**What you need to do:** Begin at the top of the records and copy each line exactly. The line containing "Given: Select the Textelement" is the last one to include.

..........

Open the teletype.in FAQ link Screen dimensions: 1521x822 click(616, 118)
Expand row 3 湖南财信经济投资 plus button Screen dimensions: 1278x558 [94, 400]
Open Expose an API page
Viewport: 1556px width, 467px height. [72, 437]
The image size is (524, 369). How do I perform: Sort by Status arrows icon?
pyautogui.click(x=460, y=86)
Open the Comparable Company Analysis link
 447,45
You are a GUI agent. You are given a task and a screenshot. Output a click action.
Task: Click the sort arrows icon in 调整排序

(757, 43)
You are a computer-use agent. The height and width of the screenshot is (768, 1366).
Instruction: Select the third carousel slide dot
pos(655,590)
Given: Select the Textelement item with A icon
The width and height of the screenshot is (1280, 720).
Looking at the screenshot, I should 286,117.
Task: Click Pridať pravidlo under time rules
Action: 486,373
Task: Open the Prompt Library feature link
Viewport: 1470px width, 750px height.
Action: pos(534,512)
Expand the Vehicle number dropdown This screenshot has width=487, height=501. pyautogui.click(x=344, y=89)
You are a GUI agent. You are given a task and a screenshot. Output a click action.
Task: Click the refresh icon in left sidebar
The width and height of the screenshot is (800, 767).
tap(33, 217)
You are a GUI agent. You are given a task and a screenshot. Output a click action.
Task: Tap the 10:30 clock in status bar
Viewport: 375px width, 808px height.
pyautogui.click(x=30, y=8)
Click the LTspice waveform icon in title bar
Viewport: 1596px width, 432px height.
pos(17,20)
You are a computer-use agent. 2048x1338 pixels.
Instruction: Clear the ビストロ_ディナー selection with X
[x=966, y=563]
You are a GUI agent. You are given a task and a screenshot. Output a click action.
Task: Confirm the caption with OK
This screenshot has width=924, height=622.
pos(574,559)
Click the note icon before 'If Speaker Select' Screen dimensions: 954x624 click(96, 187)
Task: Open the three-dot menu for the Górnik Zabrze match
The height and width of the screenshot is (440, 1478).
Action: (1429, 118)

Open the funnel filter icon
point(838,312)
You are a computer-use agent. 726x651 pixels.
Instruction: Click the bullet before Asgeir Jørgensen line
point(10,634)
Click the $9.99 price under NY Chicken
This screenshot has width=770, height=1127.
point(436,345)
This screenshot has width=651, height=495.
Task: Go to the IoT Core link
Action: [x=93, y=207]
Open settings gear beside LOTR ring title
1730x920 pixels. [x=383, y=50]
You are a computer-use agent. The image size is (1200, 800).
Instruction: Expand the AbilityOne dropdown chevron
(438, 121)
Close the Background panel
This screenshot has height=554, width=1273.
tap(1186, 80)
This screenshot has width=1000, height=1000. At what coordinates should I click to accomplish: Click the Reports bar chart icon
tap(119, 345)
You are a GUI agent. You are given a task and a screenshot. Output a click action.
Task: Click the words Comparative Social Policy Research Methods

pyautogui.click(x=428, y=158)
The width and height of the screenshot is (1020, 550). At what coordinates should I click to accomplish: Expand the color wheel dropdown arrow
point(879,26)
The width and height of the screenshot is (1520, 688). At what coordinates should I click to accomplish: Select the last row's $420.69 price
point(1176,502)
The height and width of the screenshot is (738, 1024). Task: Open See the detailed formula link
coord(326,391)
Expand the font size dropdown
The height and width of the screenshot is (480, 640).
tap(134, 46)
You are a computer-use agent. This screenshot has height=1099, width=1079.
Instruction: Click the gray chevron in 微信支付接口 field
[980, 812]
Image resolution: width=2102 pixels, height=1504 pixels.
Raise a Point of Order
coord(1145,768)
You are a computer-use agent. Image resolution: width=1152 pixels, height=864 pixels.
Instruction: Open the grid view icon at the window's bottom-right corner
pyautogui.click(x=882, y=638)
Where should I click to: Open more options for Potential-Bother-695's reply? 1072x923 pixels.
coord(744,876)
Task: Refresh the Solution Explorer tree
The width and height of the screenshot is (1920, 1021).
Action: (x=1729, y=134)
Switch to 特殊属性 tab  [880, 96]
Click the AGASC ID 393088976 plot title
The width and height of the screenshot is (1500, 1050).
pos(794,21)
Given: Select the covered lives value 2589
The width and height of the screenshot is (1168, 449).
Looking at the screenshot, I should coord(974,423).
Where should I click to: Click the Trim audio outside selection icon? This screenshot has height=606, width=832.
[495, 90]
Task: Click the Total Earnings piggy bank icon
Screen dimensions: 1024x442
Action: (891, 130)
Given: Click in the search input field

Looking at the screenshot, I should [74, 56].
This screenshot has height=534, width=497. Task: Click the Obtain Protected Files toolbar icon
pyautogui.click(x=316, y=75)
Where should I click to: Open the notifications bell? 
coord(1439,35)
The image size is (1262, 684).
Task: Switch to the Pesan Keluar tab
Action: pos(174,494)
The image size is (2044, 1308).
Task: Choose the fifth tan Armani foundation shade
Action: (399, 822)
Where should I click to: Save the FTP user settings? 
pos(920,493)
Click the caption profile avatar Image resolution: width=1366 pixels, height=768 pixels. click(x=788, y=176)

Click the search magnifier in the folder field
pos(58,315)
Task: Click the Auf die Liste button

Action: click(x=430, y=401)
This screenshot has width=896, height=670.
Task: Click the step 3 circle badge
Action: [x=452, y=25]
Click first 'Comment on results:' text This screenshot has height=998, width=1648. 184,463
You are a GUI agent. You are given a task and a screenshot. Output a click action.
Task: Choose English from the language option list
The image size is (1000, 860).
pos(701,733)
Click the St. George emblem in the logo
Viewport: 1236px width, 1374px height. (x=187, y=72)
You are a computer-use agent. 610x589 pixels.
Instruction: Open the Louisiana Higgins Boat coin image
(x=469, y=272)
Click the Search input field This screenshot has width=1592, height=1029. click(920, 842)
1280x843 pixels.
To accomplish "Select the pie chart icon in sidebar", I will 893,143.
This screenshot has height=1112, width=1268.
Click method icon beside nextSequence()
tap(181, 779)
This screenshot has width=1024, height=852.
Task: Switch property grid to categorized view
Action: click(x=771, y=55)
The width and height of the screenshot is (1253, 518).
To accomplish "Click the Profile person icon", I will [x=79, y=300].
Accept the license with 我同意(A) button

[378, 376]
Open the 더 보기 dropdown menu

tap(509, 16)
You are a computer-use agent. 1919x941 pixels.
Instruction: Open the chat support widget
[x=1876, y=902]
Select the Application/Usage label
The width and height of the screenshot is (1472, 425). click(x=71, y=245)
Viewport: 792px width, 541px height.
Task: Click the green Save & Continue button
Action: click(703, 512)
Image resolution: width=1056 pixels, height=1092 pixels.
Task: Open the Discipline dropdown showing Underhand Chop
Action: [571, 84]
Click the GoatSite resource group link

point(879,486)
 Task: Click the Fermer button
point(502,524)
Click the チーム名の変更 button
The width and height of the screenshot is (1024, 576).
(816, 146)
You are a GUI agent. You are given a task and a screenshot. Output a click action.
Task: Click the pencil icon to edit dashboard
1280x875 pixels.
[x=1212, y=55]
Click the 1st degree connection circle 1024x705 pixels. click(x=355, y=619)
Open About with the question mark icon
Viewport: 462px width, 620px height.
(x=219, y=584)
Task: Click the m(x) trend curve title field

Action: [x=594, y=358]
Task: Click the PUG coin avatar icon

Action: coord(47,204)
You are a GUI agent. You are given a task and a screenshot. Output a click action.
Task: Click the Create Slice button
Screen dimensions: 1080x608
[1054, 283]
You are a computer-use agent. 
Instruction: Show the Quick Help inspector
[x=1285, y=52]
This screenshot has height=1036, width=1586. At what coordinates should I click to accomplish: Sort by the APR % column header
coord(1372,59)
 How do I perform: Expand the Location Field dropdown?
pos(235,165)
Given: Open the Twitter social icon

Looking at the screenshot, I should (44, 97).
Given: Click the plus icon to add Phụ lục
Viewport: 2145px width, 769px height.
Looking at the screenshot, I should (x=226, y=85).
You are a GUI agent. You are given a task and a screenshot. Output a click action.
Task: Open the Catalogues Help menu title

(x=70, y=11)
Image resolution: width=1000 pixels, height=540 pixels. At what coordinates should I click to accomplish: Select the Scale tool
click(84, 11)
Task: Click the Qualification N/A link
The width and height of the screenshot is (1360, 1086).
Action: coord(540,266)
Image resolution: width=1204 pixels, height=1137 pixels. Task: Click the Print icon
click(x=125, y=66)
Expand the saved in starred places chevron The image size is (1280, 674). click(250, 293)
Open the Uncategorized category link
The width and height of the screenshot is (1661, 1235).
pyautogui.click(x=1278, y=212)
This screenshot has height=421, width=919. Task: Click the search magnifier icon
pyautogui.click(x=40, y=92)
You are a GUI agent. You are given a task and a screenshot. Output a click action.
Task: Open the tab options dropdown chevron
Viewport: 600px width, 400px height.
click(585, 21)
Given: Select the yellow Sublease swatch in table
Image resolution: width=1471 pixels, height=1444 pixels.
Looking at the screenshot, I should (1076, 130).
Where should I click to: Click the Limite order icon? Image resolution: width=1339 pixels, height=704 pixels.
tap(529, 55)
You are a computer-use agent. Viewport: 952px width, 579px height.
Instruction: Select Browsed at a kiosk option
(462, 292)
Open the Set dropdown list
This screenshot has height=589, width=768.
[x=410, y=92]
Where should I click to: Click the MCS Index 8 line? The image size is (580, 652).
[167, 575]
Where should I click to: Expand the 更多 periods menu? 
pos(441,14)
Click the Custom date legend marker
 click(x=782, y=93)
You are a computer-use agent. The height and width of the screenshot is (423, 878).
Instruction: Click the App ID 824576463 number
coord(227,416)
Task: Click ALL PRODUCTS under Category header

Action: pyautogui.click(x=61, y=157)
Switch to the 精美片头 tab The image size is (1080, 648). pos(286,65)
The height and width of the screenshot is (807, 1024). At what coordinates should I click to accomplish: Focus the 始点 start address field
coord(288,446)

..........

**Solution for this exercise:**
Open the teletype.in FAQ link Screen dimensions: 1521x822 click(616, 118)
Expand row 3 湖南财信经济投资 plus button Screen dimensions: 1278x558 [94, 400]
Open Expose an API page
Viewport: 1556px width, 467px height. [72, 437]
The image size is (524, 369). How do I perform: Sort by Status arrows icon?
pyautogui.click(x=460, y=86)
Open the Comparable Company Analysis link
 447,45
You are a GUI agent. You are given a task and a screenshot. Output a click action.
Task: Click the sort arrows icon in 调整排序

(757, 43)
You are a computer-use agent. The height and width of the screenshot is (768, 1366).
Instruction: Select the third carousel slide dot
pos(655,590)
Given: Select the Textelement item with A icon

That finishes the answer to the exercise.